Six months postoperatively, the patient was asymptomatic and had no pain or difficulty in voiding. An abdominal ultrasound showed no significant postvoid residual.


The present case was unusual because of the size of the bladder diverticulum and accompanying stone formation. The patient presented with LUTS and abdominal weight gain. Shaked et al [4] presented a similar case of bladder distention and giant diverticulum arising from obstruction caused by a prostate adenoma. Diverticula generally develop from the ureteral orifices in the bladder. However, in the present case the diverticulum was located in the posterosuperior region of the bladder, distant from the ureteral orifices [5].

Giant calculi are thought to develop from the nidus of the infected material, with progressive layering of the calcified matrix. Lewi et al [6] reported formation of a large vesical calculus that resulted from the coalescence of 2 or more calculi.

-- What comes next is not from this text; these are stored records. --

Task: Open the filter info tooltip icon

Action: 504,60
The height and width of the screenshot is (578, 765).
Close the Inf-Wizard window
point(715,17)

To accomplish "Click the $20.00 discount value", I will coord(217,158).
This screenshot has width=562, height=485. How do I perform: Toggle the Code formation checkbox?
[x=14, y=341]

The typical composition of the vesical calculus is a mixture of triple phosphate, calcium carbonate, and calcium oxalate (as in the present case).

Diagnostic evaluation should include blood and urine tests as well as ultrasound, cystourethrography, IVU, and cystoscopy. Facultative urodynamic studies and computed tomography can also be performed [7].

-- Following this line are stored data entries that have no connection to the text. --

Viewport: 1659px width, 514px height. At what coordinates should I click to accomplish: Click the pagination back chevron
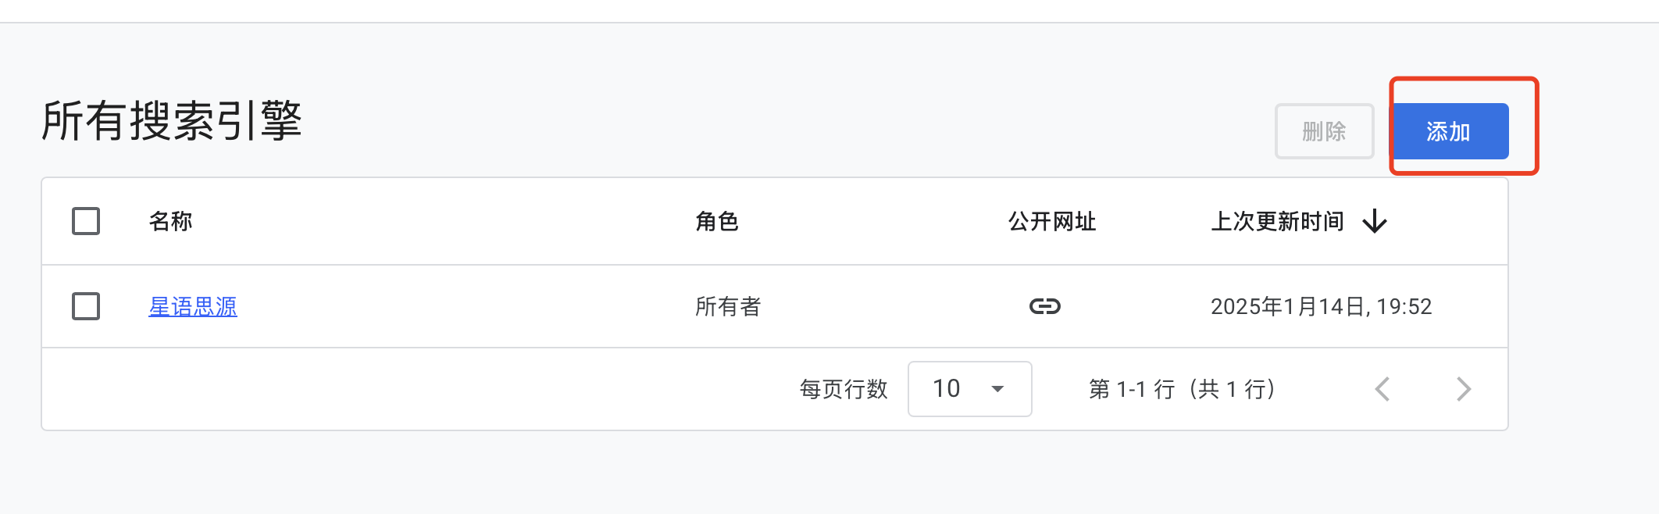[x=1383, y=388]
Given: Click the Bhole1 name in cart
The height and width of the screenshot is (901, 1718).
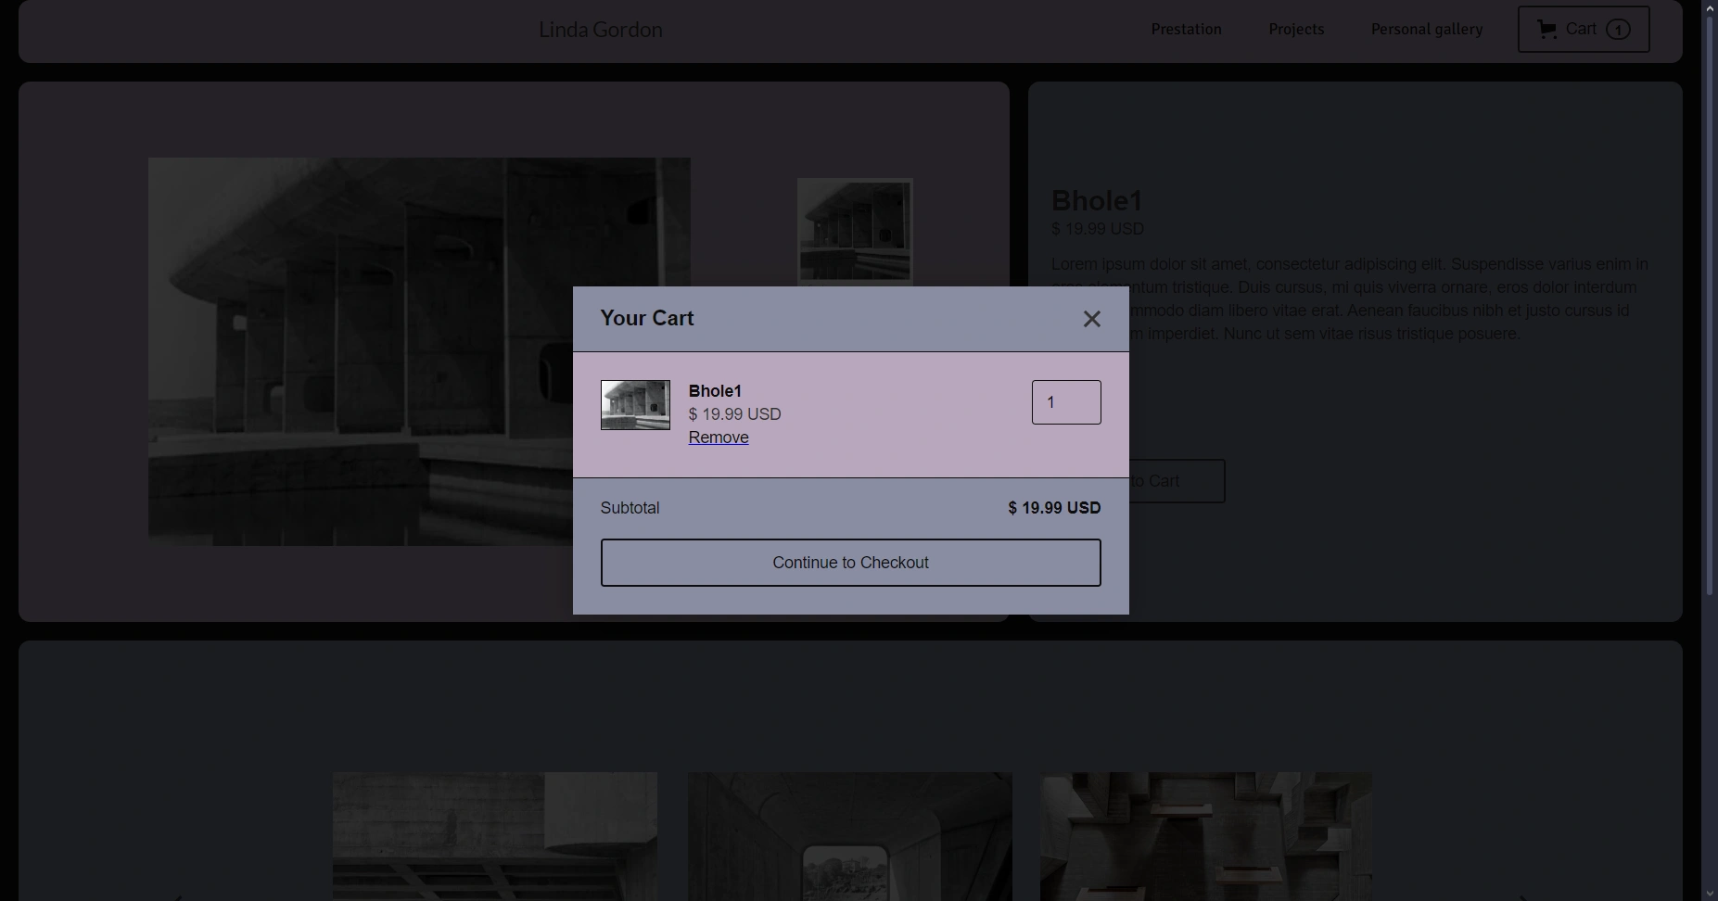Looking at the screenshot, I should [x=715, y=391].
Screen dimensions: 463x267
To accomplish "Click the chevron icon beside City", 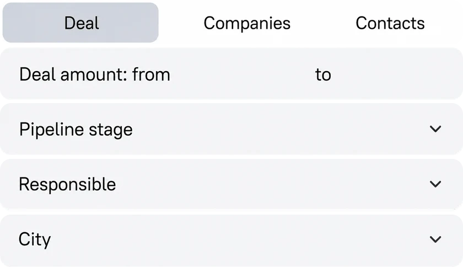I will pyautogui.click(x=435, y=239).
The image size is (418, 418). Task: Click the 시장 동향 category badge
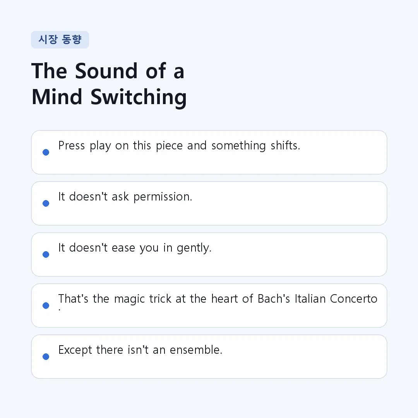tap(60, 40)
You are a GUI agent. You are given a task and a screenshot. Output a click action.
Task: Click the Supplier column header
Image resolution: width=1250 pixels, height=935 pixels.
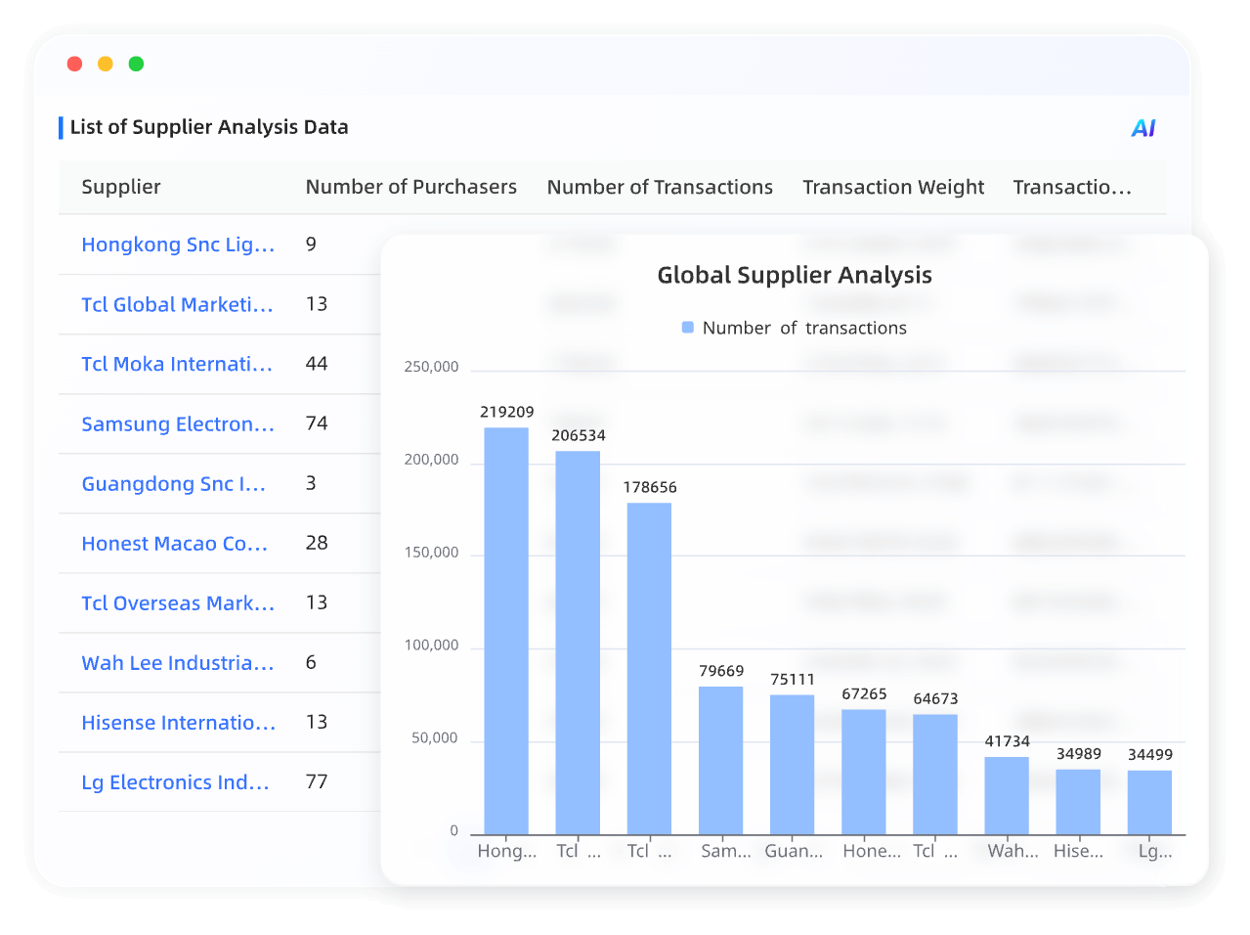(121, 187)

Table 1 contains a summary of the medical history, symptoms and signs, diagnostic tests, and management procedures for 9 previously reported cases of giant bladder diverticulum plus the present case. The cases were reported in the literature between 1979 and 2009 [2,4,8,9,10,11,12]. None of the cases except the present were complicated by a giant stone.

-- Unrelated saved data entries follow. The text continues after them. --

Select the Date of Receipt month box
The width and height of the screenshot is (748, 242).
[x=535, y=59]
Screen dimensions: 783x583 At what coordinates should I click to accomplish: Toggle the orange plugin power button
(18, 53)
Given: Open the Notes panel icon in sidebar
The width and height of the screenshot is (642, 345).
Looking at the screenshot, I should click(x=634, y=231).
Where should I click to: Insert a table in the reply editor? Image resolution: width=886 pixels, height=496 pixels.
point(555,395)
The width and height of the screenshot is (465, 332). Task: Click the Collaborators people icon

Indications for surgery are persistent or recurrent urinary infection, the presence of a stone or tumor in the diverticulum [13,14], lower urinary tract symptoms, and voiding symptoms or vesicoureteral reflux [15] resulting from the diverticulum, the stone, or ureteral obstruction [9]. Therapy includes either transurethral or open surgery. Infravesical obstruction should be treated first or combined with diverticulum therapy. Management includes transurethral resection of a small prostate and incision of a small diverticulum, or open prostate enucleation and diverticulectomy for a large prostate and diverticulum [6].

Open surgery has been recommended most frequently for large stones [16]. For small or moderate calculi, endosurgical procedures such as optical mechanical cystolithotripsy have an added advantage because they can be combined with correction of bladder outlet obstruction [17]. Zhaowu et al [18] recommended that extracorporeal shockwave lithotripsy (ESWL) should be avoided if the stone is in the diverculum or stuck to the mucosa. In the present case, the small prostate was treated by endoscopic resection. Laparotomy was indicated because of the presence of the giant diverticulum and vesical stones.


A giant vesical diverticulum calculus is very rare and almost always secondary to bladder outlet obstruction. Treatment is mandatory and consists of diverticulectomy, stone extraction, and management of the cause of bladder obstruction.